BEGIN Supplied records

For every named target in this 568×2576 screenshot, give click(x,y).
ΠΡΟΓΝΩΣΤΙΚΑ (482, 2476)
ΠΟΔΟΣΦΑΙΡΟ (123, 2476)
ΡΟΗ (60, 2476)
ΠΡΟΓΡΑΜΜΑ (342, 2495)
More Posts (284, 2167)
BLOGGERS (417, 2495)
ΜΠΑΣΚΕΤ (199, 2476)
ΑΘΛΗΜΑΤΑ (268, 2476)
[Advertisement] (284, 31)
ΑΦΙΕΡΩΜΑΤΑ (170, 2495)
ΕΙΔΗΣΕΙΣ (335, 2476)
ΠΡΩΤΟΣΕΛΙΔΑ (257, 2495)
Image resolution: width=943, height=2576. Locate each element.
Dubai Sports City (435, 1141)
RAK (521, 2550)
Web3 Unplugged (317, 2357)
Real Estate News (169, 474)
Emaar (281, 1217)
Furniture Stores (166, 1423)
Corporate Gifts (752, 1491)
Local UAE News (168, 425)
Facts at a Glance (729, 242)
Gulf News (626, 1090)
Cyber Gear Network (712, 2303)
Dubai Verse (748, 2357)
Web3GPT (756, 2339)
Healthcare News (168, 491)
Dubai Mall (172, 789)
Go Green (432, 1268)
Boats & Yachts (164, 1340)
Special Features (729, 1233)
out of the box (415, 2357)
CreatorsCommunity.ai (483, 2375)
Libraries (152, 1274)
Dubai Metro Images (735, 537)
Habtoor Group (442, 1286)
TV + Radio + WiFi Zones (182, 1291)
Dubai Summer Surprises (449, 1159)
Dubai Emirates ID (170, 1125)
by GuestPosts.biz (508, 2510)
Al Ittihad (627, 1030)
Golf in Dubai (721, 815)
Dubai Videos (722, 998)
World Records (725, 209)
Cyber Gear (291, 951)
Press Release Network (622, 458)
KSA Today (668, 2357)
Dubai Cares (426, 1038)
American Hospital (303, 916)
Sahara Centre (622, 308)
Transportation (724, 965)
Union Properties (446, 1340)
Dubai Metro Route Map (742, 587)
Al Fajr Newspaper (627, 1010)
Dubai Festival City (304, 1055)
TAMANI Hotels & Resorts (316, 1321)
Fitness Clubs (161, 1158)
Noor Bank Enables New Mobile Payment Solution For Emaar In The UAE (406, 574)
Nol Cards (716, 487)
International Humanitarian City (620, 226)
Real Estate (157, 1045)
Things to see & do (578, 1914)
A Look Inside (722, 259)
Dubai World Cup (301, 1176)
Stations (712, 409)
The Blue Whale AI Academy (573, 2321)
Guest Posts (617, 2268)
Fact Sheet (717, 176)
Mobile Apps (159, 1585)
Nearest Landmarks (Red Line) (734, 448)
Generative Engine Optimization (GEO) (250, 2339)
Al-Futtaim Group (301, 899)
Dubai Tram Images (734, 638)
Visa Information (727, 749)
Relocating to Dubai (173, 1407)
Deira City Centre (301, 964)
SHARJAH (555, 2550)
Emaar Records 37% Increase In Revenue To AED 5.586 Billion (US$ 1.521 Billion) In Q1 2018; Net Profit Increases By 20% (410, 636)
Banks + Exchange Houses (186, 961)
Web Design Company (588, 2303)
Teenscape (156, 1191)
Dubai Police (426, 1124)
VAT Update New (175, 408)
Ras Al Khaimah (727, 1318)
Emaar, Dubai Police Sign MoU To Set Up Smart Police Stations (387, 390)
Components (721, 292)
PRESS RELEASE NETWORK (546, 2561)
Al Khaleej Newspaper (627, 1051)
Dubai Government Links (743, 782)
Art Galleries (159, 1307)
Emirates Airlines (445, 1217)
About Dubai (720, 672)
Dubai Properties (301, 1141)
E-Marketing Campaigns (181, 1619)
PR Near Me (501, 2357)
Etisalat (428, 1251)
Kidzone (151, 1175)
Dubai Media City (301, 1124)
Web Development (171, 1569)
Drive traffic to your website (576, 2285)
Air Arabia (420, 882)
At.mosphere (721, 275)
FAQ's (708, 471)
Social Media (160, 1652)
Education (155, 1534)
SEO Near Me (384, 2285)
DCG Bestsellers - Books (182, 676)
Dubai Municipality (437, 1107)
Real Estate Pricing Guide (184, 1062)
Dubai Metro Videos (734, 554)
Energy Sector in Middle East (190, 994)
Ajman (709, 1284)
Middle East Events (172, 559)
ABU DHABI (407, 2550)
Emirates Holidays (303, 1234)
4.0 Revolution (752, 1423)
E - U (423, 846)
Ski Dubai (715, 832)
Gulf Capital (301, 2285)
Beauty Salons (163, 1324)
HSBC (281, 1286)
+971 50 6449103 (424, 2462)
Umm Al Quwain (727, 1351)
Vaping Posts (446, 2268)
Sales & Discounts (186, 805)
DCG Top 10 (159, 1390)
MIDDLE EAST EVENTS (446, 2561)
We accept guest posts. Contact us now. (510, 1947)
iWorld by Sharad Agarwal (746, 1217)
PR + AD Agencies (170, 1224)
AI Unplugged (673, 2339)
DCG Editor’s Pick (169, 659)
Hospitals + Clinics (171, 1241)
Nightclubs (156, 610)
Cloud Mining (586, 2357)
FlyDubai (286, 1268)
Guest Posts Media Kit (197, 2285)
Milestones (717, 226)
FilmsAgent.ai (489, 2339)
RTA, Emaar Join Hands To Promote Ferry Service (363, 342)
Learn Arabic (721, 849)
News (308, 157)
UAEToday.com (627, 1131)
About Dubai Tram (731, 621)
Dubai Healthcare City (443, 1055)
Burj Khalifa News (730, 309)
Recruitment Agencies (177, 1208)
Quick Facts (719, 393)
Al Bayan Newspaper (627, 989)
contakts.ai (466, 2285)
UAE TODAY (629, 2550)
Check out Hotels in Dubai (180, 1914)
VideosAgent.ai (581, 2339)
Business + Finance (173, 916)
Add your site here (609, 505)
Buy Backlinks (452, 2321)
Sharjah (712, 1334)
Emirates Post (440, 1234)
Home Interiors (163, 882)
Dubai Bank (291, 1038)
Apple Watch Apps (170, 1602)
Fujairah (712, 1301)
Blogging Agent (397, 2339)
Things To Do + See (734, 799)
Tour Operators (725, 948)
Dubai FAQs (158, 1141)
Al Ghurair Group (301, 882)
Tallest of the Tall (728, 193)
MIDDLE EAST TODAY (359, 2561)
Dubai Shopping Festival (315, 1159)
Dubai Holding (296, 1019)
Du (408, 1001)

END Supplied records

What is being asked: The records are to be duplicated in full, with every word kept exactly.

Task result:
For every named target in this 568×2576 screenshot, give click(x,y).
ΠΡΟΓΝΩΣΤΙΚΑ (482, 2476)
ΠΟΔΟΣΦΑΙΡΟ (123, 2476)
ΡΟΗ (60, 2476)
ΠΡΟΓΡΑΜΜΑ (342, 2495)
More Posts (284, 2167)
BLOGGERS (417, 2495)
ΜΠΑΣΚΕΤ (199, 2476)
ΑΘΛΗΜΑΤΑ (268, 2476)
[Advertisement] (284, 31)
ΑΦΙΕΡΩΜΑΤΑ (170, 2495)
ΕΙΔΗΣΕΙΣ (335, 2476)
ΠΡΩΤΟΣΕΛΙΔΑ (257, 2495)
Image resolution: width=943, height=2576. Locate each element.
Dubai Sports City (435, 1141)
RAK (521, 2550)
Web3 Unplugged (317, 2357)
Real Estate News (169, 474)
Emaar (281, 1217)
Furniture Stores (166, 1423)
Corporate Gifts (752, 1491)
Local UAE News (168, 425)
Facts at a Glance (729, 242)
Gulf News (626, 1090)
Cyber Gear Network (712, 2303)
Dubai Verse (748, 2357)
Web3GPT (756, 2339)
Healthcare News (168, 491)
Dubai Mall (172, 789)
Go Green (432, 1268)
Boats & Yachts (164, 1340)
Special Features (729, 1233)
out of the box (415, 2357)
CreatorsCommunity.ai (483, 2375)
Libraries (152, 1274)
Dubai Metro Images (735, 537)
Habtoor Group (442, 1286)
TV + Radio + WiFi Zones (182, 1291)
Dubai Summer Surprises (449, 1159)
Dubai Emirates ID (170, 1125)
by GuestPosts.biz (508, 2510)
Al Ittihad (627, 1030)
Golf in Dubai (721, 815)
Dubai Videos (722, 998)
World Records (725, 209)
Cyber Gear (291, 951)
Press Release Network (622, 458)
KSA Today (668, 2357)
Dubai Cares (426, 1038)
American Hospital (303, 916)
Sahara Centre (622, 308)
Transportation (724, 965)
Union Properties (446, 1340)
Dubai Metro Route Map (742, 587)
Al Fajr Newspaper (627, 1010)
Dubai Festival City (304, 1055)
TAMANI Hotels & Resorts (316, 1321)
Fitness Clubs (161, 1158)
Noor Bank Enables New Mobile Payment Solution For Emaar In The UAE (406, 574)
Nol Cards (716, 487)
International Humanitarian City (620, 226)
Real Estate (157, 1045)
Things to see & do (578, 1914)
A Look Inside (722, 259)
Dubai World Cup (301, 1176)
Stations (712, 409)
The Blue Whale AI Academy (573, 2321)
Guest Posts (617, 2268)
Fact Sheet (717, 176)
Mobile Apps (159, 1585)
Nearest Landmarks (Red Line) (734, 448)
Generative Engine Optimization (GEO) (250, 2339)
Al-Futtaim Group (301, 899)
Dubai Tram Images (734, 638)
Visa Information (727, 749)
Relocating to Dubai (173, 1407)
Deira City Centre (301, 964)
SHARJAH (555, 2550)
Emaar Records 37% Increase In Revenue To AED 5.586 Billion (US$ 1.521 Billion) In Q1 2018; Net Profit Increases By 20% (410, 636)
Banks + Exchange Houses (186, 961)
Web Design Company (588, 2303)
Teenscape (156, 1191)
Dubai Police (426, 1124)
VAT Update New (175, 408)
Ras Al Khaimah (727, 1318)
Emaar, Dubai Police Sign MoU To Set Up Smart Police Stations (387, 390)
Components (721, 292)
PRESS RELEASE NETWORK (546, 2561)
Al Khaleej Newspaper (627, 1051)
Dubai Government Links (743, 782)
Art Galleries (159, 1307)
Emirates Airlines (445, 1217)
About Dubai (720, 672)
Dubai Properties (301, 1141)
E-Marketing Campaigns (181, 1619)
PR Near Me (501, 2357)
Etisalat (428, 1251)
Kidzone (151, 1175)
Dubai Media City (301, 1124)
Web Development (171, 1569)
Drive traffic to your website (576, 2285)
Air Arabia (420, 882)
At.mosphere (721, 275)
FAQ's (708, 471)
Social Media (160, 1652)
Education (155, 1534)
SEO Near Me (384, 2285)
DCG Bestsellers - Books (182, 676)
Dubai Municipality (437, 1107)
Real Estate Pricing Guide (184, 1062)
Dubai Metro Videos (734, 554)
Energy Sector in Middle East (190, 994)
Ajman (709, 1284)
Middle East Events (172, 559)
ABU DHABI (407, 2550)
Emirates Holidays (303, 1234)
4.0 Revolution (752, 1423)
E - U (423, 846)
Ski Dubai (715, 832)
Gulf Capital (301, 2285)
Beauty Salons (163, 1324)
HSBC (281, 1286)
+971 50 6449103 (424, 2462)
Umm Al Quwain (727, 1351)
Vaping Posts (446, 2268)
Sales & Discounts (186, 805)
DCG Top 10 (159, 1390)
MIDDLE EAST EVENTS (446, 2561)
We accept guest posts. Contact us now. (510, 1947)
iWorld by Sharad Agarwal (746, 1217)
PR + AD Agencies (170, 1224)
AI Unplugged (673, 2339)
DCG Editor’s Pick (169, 659)
Hospitals + Clinics (171, 1241)
Nightclubs (156, 610)
Cloud Mining (586, 2357)
FlyDubai (286, 1268)
Guest Posts Media Kit (197, 2285)
Milestones (717, 226)
FilmsAgent.ai (489, 2339)
RTA, Emaar Join Hands To Promote Ferry Service (363, 342)
Learn Arabic (721, 849)
News (308, 157)
UAEToday.com (627, 1131)
About Dubai Tram (731, 621)
Dubai Healthcare City (443, 1055)
Burj Khalifa News (730, 309)
Recruitment Agencies (177, 1208)
Quick Facts (719, 393)
Al Bayan Newspaper (627, 989)
contakts.ai (466, 2285)
UAE TODAY (629, 2550)
Check out Hotels in Dubai (180, 1914)
VideosAgent.ai (581, 2339)
Business + Finance (173, 916)
Add your site here (609, 505)
Buy Backlinks (452, 2321)
Sharjah (712, 1334)
Emirates Post (440, 1234)
Home Interiors (163, 882)
Dubai Bank (291, 1038)
Apple Watch Apps (170, 1602)
Fujairah (712, 1301)
Blogging Agent (397, 2339)
Things To Do + See (734, 799)
Tour Operators (725, 948)
Dubai FAQs (158, 1141)
Al Ghurair Group (301, 882)
Tallest of the Tall (728, 193)
MIDDLE EAST TODAY (359, 2561)
Dubai Shopping Festival (315, 1159)
Dubai Holding (296, 1019)
Du (408, 1001)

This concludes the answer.